Accra - Olivier De Schutter, rapporteur spécial de l'ONU pour le droit à l'alimentation, a appelé la communauté internationale à agir afin d'empêcher une crise alimentaire majeure qui menace des millions de personnes dans les pays du Sahel et dans le centre de l'Afrique.
"Nous ne devons pas attendre que les gens soient affamés pour agir. Le monde doit répondre immédiatement afin d'éviter une crise alimentaire et nutritionnelle de grande ampleur", a déclaré à la presse M. De Schutter, qui effectue une visite au Ghana. Le crise pourrait être provoquée par la sécheresse, de mauvaises récoltes et l'augmentation des prix des produits alimentaires dans les régions concernées, a-t-il dit.
Les pays jusqu'à présent touchés par la sécheresse sont le Tchad, le Mali, la Mauritanie et le Niger, tandis que la situation dans d'autres pays comme le Burkina Faso, le Sénégal et les régions septentrionales du Nigéria et du Cameroun fait l'objet de préoccupations, a-t-il dit. Six millions de personnes au Niger, 2,9 millions au Mali, et 700.000 en Mauritanie sont affectées, a souligné M. De Schutter.

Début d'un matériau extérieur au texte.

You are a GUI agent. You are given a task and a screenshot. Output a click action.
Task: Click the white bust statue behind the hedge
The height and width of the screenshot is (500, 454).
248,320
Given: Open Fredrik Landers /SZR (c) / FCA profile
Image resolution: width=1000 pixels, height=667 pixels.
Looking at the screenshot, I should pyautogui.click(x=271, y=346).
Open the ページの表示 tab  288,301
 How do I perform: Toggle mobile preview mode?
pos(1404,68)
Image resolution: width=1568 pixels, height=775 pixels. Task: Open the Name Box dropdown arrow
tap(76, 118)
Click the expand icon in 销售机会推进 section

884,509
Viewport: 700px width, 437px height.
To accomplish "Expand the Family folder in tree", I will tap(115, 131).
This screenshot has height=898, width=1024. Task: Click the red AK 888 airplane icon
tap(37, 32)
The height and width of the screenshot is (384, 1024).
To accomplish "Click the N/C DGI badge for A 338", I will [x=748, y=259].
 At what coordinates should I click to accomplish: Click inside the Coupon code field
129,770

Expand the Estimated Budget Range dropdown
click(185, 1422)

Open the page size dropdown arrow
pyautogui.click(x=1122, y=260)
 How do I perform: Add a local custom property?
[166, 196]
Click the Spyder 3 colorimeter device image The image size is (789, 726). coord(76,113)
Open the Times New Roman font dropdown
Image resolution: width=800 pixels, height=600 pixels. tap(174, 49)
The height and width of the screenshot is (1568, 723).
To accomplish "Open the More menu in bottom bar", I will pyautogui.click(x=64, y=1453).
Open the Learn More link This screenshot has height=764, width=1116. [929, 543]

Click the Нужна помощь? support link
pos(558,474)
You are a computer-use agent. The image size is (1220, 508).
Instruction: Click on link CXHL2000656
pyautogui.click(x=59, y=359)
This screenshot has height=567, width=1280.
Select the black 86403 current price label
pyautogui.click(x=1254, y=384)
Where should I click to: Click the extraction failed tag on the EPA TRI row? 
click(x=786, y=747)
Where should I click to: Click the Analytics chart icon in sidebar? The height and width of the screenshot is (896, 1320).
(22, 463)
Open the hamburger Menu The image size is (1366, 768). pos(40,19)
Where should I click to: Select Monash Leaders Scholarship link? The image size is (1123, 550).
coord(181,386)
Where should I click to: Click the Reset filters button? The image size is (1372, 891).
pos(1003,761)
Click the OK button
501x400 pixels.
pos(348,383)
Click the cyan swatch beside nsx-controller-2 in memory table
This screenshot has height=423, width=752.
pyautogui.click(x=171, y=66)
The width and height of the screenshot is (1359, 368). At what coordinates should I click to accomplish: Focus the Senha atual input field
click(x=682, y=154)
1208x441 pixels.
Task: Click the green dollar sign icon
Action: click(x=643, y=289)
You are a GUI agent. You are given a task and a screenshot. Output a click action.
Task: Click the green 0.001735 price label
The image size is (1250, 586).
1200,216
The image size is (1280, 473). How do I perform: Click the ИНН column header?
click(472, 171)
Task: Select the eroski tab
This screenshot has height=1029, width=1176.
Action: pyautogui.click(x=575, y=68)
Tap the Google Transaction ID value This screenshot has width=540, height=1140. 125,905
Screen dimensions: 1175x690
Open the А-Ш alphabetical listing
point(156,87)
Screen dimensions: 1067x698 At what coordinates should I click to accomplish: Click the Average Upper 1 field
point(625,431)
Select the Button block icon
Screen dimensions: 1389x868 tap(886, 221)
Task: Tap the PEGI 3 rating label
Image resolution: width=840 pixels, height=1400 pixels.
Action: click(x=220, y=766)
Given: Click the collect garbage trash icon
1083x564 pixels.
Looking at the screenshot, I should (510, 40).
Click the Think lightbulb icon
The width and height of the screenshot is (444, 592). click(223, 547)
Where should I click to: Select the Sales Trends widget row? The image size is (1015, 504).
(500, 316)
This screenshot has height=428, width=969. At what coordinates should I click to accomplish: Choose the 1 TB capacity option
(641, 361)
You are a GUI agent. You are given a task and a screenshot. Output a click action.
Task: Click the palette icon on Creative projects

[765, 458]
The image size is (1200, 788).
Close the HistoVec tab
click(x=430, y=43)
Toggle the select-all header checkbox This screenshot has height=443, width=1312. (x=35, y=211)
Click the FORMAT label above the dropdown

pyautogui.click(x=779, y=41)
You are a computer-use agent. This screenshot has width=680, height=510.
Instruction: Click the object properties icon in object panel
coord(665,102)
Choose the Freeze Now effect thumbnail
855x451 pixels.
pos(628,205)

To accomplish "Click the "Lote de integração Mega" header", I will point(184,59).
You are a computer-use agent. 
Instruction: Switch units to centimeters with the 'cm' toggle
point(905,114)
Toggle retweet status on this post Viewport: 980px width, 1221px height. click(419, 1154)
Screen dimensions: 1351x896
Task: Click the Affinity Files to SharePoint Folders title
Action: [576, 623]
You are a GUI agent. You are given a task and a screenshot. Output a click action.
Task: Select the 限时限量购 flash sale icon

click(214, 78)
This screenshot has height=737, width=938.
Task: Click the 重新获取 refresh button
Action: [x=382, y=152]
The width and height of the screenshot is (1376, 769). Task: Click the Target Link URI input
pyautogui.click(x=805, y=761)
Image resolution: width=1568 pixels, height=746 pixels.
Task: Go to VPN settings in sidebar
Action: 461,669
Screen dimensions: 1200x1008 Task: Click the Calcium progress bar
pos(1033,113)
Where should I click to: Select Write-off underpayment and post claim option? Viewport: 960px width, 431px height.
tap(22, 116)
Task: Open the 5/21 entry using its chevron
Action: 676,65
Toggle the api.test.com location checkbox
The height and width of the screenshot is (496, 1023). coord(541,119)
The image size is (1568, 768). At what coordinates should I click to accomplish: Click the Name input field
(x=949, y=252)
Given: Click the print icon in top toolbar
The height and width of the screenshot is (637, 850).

"En raison de leurs besoins nutritionnels plus importants, les enfants sont les plus exposés au risque de mortalité due à la malnutrition, suivis des femmes enceintes et allaitantes et des adolescentes", au Tchad et en Mauritanie, où le manque de céréales s'est nettement aggravé en comparaison avec l'année dernière, a expliqué le responsable de l'ONU.
Les prix des denrées alimentaires ont continué à augmenter. Au Niger, le prix du millet était de 37% plus élevé en novembre 2001 qu'un an auparavant, et les prix d'autres céréales sont de 40% plus élevés que les prix moyens relevés sur cinq ans.